_ACTIVITY_. Going line by line through the entries below, tally those that hold the string "computer". Give only the total.
── INPUT MATERIAL
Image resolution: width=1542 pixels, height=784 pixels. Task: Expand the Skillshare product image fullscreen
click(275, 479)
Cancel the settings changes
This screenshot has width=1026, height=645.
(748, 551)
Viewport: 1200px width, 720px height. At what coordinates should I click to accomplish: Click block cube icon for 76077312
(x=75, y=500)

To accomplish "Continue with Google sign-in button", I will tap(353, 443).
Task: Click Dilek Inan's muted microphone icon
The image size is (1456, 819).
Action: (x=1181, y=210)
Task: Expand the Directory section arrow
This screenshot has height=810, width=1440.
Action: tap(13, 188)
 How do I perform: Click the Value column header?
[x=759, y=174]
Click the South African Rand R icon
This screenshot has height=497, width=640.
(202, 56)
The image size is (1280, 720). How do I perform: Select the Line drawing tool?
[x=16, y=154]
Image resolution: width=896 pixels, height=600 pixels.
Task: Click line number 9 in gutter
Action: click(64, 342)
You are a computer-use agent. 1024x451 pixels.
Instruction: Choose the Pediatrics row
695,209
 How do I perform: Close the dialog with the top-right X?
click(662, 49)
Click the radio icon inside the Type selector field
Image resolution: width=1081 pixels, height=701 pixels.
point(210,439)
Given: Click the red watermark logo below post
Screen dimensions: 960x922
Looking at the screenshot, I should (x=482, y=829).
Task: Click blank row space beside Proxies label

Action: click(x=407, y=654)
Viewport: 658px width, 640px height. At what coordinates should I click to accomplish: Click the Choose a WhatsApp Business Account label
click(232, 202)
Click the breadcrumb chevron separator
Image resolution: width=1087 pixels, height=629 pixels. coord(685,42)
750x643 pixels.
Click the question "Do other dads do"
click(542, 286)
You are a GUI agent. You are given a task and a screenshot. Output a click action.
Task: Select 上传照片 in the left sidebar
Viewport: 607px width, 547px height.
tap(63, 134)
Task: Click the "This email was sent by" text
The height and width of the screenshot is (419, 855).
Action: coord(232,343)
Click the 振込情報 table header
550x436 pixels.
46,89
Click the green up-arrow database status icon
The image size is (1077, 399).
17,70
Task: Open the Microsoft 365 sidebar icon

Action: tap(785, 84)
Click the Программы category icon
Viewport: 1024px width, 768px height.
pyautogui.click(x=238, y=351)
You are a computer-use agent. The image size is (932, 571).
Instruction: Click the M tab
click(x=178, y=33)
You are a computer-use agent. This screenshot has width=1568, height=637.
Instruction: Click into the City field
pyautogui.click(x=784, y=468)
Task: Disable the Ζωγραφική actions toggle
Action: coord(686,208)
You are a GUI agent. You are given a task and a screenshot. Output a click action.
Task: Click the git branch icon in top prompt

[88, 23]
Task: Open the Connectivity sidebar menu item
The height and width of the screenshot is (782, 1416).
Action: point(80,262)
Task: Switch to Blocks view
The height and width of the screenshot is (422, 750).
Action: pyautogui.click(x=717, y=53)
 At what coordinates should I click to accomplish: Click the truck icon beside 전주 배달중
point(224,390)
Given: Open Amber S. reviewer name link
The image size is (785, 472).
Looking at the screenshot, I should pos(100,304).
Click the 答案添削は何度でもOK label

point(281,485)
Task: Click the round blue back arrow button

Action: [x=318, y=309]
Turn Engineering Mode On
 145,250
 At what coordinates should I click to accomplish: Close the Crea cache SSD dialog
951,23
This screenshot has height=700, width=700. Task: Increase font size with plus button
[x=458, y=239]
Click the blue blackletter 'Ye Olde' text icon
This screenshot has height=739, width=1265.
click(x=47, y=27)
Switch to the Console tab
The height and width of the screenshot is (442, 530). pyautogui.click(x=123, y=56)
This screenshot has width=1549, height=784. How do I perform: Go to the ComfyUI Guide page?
────
_ANSWER AREA_. 3